Dataset excerpt:
<<<<

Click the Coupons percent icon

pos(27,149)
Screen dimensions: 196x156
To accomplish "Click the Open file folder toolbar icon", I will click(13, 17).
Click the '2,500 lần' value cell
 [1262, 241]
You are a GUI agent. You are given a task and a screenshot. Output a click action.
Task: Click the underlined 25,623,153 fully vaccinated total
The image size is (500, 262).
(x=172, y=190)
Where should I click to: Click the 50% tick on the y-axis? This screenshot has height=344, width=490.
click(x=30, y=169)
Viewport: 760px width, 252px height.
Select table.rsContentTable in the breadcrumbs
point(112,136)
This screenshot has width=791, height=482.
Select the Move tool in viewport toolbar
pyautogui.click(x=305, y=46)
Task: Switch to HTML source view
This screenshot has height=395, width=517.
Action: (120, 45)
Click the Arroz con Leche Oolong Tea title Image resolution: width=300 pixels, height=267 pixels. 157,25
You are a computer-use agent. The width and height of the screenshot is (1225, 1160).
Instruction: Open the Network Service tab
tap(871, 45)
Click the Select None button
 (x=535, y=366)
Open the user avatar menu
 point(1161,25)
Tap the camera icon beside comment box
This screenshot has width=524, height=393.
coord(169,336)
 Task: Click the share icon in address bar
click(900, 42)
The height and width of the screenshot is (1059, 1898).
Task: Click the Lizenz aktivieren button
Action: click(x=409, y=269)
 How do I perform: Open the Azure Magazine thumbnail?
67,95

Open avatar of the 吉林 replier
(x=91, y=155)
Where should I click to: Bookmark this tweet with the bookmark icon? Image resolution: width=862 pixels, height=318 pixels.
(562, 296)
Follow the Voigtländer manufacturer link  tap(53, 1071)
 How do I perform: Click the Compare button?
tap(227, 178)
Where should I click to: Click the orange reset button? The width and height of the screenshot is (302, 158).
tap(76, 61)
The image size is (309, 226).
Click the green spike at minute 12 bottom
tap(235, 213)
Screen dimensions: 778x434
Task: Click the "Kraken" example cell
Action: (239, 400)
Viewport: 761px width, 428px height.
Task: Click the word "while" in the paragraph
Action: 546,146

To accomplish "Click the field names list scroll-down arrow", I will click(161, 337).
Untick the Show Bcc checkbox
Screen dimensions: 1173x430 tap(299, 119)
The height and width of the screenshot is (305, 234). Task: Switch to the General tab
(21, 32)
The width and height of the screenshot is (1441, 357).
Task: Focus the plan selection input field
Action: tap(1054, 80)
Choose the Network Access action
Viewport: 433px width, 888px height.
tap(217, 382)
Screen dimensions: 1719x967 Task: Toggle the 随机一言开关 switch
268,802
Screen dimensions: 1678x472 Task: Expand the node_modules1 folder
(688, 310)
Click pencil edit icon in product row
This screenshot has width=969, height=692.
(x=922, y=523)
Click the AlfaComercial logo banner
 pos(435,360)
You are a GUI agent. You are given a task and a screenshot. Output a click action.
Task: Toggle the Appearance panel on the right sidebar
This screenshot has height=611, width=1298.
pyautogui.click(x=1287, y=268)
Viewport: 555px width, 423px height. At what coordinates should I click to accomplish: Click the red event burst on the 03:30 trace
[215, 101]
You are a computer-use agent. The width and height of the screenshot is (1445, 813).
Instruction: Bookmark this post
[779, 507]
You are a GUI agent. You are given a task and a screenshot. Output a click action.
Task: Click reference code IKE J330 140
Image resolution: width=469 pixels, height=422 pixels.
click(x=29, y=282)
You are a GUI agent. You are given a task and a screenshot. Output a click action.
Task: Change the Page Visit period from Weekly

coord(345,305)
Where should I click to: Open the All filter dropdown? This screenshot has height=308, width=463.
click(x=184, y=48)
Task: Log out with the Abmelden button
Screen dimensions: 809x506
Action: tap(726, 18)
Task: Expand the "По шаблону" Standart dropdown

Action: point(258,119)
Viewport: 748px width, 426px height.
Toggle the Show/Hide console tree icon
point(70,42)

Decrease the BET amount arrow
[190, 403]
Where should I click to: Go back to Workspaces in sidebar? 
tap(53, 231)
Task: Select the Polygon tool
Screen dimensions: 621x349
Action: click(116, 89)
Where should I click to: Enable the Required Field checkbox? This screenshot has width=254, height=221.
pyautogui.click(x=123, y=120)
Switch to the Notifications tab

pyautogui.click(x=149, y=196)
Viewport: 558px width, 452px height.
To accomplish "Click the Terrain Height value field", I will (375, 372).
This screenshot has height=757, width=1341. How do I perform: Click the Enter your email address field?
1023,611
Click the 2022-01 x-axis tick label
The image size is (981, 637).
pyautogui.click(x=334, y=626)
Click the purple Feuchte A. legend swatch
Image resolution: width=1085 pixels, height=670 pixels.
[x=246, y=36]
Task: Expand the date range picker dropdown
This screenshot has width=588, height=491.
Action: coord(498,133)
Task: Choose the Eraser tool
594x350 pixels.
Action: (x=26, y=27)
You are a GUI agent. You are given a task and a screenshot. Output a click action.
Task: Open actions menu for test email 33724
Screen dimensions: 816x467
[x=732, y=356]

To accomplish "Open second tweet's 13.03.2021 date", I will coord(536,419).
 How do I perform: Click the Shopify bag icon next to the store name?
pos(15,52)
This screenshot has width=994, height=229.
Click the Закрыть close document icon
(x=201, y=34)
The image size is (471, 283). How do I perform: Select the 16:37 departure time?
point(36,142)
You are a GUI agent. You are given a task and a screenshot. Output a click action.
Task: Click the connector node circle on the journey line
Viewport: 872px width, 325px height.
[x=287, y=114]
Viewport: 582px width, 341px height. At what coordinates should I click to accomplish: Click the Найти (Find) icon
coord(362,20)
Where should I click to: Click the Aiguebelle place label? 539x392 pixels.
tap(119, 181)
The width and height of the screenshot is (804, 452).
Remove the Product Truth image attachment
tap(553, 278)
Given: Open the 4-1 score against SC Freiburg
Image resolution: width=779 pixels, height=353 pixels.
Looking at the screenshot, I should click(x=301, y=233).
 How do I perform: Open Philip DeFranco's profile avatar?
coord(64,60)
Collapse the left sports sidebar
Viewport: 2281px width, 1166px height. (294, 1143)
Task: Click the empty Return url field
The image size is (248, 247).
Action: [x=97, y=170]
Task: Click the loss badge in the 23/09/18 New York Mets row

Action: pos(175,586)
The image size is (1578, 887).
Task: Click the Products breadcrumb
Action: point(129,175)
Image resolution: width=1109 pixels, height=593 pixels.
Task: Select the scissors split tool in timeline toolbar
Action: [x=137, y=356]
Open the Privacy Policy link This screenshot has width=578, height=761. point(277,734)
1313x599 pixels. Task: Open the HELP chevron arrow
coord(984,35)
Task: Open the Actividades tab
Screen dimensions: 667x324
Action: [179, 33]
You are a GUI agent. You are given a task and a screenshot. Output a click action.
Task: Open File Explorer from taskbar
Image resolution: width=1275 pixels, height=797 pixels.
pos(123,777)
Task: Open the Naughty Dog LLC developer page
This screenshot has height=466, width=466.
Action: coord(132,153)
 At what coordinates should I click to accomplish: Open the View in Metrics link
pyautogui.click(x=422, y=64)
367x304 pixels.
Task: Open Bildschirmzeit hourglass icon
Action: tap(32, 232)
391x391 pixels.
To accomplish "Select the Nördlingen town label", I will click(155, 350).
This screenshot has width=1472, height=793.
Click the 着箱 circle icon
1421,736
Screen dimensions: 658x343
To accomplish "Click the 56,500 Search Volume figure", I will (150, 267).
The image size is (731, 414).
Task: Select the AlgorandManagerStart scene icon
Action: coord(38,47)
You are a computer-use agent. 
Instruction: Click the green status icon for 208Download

>>>>

• _What the exercise asks_
Copy every entry in the dataset excerpt above, line for line, keeping each character and the original line breaks.

• _Expected output_
Click the Coupons percent icon

pos(27,149)
Screen dimensions: 196x156
To accomplish "Click the Open file folder toolbar icon", I will click(13, 17).
Click the '2,500 lần' value cell
 [1262, 241]
You are a GUI agent. You are given a task and a screenshot. Output a click action.
Task: Click the underlined 25,623,153 fully vaccinated total
The image size is (500, 262).
(x=172, y=190)
Where should I click to: Click the 50% tick on the y-axis? This screenshot has height=344, width=490.
click(x=30, y=169)
Viewport: 760px width, 252px height.
Select table.rsContentTable in the breadcrumbs
point(112,136)
This screenshot has width=791, height=482.
Select the Move tool in viewport toolbar
pyautogui.click(x=305, y=46)
Task: Switch to HTML source view
This screenshot has height=395, width=517.
Action: (120, 45)
Click the Arroz con Leche Oolong Tea title Image resolution: width=300 pixels, height=267 pixels. 157,25
You are a computer-use agent. The width and height of the screenshot is (1225, 1160).
Instruction: Open the Network Service tab
tap(871, 45)
Click the Select None button
 (x=535, y=366)
Open the user avatar menu
 point(1161,25)
Tap the camera icon beside comment box
This screenshot has width=524, height=393.
coord(169,336)
 Task: Click the share icon in address bar
click(900, 42)
The height and width of the screenshot is (1059, 1898).
Task: Click the Lizenz aktivieren button
Action: click(x=409, y=269)
 How do I perform: Open the Azure Magazine thumbnail?
67,95

Open avatar of the 吉林 replier
(x=91, y=155)
Where should I click to: Bookmark this tweet with the bookmark icon? Image resolution: width=862 pixels, height=318 pixels.
(562, 296)
Follow the Voigtländer manufacturer link  tap(53, 1071)
 How do I perform: Click the Compare button?
tap(227, 178)
Where should I click to: Click the orange reset button? The width and height of the screenshot is (302, 158).
tap(76, 61)
The image size is (309, 226).
Click the green spike at minute 12 bottom
tap(235, 213)
Screen dimensions: 778x434
Task: Click the "Kraken" example cell
Action: (239, 400)
Viewport: 761px width, 428px height.
Task: Click the word "while" in the paragraph
Action: 546,146

To accomplish "Click the field names list scroll-down arrow", I will click(161, 337).
Untick the Show Bcc checkbox
Screen dimensions: 1173x430 tap(299, 119)
The height and width of the screenshot is (305, 234). Task: Switch to the General tab
(21, 32)
The width and height of the screenshot is (1441, 357).
Task: Focus the plan selection input field
Action: tap(1054, 80)
Choose the Network Access action
Viewport: 433px width, 888px height.
tap(217, 382)
Screen dimensions: 1719x967 Task: Toggle the 随机一言开关 switch
268,802
Screen dimensions: 1678x472 Task: Expand the node_modules1 folder
(688, 310)
Click pencil edit icon in product row
This screenshot has width=969, height=692.
(x=922, y=523)
Click the AlfaComercial logo banner
 pos(435,360)
You are a GUI agent. You are given a task and a screenshot. Output a click action.
Task: Toggle the Appearance panel on the right sidebar
This screenshot has height=611, width=1298.
pyautogui.click(x=1287, y=268)
Viewport: 555px width, 423px height. At what coordinates should I click to accomplish: Click the red event burst on the 03:30 trace
[215, 101]
You are a computer-use agent. The width and height of the screenshot is (1445, 813).
Instruction: Bookmark this post
[779, 507]
You are a GUI agent. You are given a task and a screenshot. Output a click action.
Task: Click reference code IKE J330 140
Image resolution: width=469 pixels, height=422 pixels.
click(x=29, y=282)
You are a GUI agent. You are given a task and a screenshot. Output a click action.
Task: Change the Page Visit period from Weekly

coord(345,305)
Where should I click to: Open the All filter dropdown? This screenshot has height=308, width=463.
click(x=184, y=48)
Task: Log out with the Abmelden button
Screen dimensions: 809x506
Action: tap(726, 18)
Task: Expand the "По шаблону" Standart dropdown

Action: point(258,119)
Viewport: 748px width, 426px height.
Toggle the Show/Hide console tree icon
point(70,42)

Decrease the BET amount arrow
[190, 403]
Where should I click to: Go back to Workspaces in sidebar? 
tap(53, 231)
Task: Select the Polygon tool
Screen dimensions: 621x349
Action: click(116, 89)
Where should I click to: Enable the Required Field checkbox? This screenshot has width=254, height=221.
pyautogui.click(x=123, y=120)
Switch to the Notifications tab

pyautogui.click(x=149, y=196)
Viewport: 558px width, 452px height.
To accomplish "Click the Terrain Height value field", I will (375, 372).
This screenshot has height=757, width=1341. How do I perform: Click the Enter your email address field?
1023,611
Click the 2022-01 x-axis tick label
The image size is (981, 637).
pyautogui.click(x=334, y=626)
Click the purple Feuchte A. legend swatch
Image resolution: width=1085 pixels, height=670 pixels.
[x=246, y=36]
Task: Expand the date range picker dropdown
This screenshot has width=588, height=491.
Action: coord(498,133)
Task: Choose the Eraser tool
594x350 pixels.
Action: (x=26, y=27)
You are a GUI agent. You are given a task and a screenshot. Output a click action.
Task: Open actions menu for test email 33724
Screen dimensions: 816x467
[x=732, y=356]

To accomplish "Open second tweet's 13.03.2021 date", I will coord(536,419).
 How do I perform: Click the Shopify bag icon next to the store name?
pos(15,52)
This screenshot has width=994, height=229.
Click the Закрыть close document icon
(x=201, y=34)
The image size is (471, 283). How do I perform: Select the 16:37 departure time?
point(36,142)
You are a GUI agent. You are given a task and a screenshot. Output a click action.
Task: Click the connector node circle on the journey line
Viewport: 872px width, 325px height.
[x=287, y=114]
Viewport: 582px width, 341px height. At what coordinates should I click to accomplish: Click the Найти (Find) icon
coord(362,20)
Where should I click to: Click the Aiguebelle place label? 539x392 pixels.
tap(119, 181)
The width and height of the screenshot is (804, 452).
Remove the Product Truth image attachment
tap(553, 278)
Given: Open the 4-1 score against SC Freiburg
Image resolution: width=779 pixels, height=353 pixels.
Looking at the screenshot, I should click(x=301, y=233).
 How do I perform: Open Philip DeFranco's profile avatar?
coord(64,60)
Collapse the left sports sidebar
Viewport: 2281px width, 1166px height. (294, 1143)
Task: Click the empty Return url field
The image size is (248, 247).
Action: [x=97, y=170]
Task: Click the loss badge in the 23/09/18 New York Mets row

Action: pos(175,586)
The image size is (1578, 887).
Task: Click the Products breadcrumb
Action: point(129,175)
Image resolution: width=1109 pixels, height=593 pixels.
Task: Select the scissors split tool in timeline toolbar
Action: [x=137, y=356]
Open the Privacy Policy link This screenshot has width=578, height=761. point(277,734)
1313x599 pixels. Task: Open the HELP chevron arrow
coord(984,35)
Task: Open the Actividades tab
Screen dimensions: 667x324
Action: [179, 33]
You are a GUI agent. You are given a task and a screenshot. Output a click action.
Task: Open File Explorer from taskbar
Image resolution: width=1275 pixels, height=797 pixels.
pos(123,777)
Task: Open the Naughty Dog LLC developer page
This screenshot has height=466, width=466.
Action: coord(132,153)
 At what coordinates should I click to accomplish: Open the View in Metrics link
pyautogui.click(x=422, y=64)
367x304 pixels.
Task: Open Bildschirmzeit hourglass icon
Action: tap(32, 232)
391x391 pixels.
To accomplish "Select the Nördlingen town label", I will click(155, 350).
This screenshot has width=1472, height=793.
Click the 着箱 circle icon
1421,736
Screen dimensions: 658x343
To accomplish "Click the 56,500 Search Volume figure", I will (150, 267).
The image size is (731, 414).
Task: Select the AlgorandManagerStart scene icon
Action: coord(38,47)
You are a computer-use agent. 
Instruction: Click the green status icon for 208Download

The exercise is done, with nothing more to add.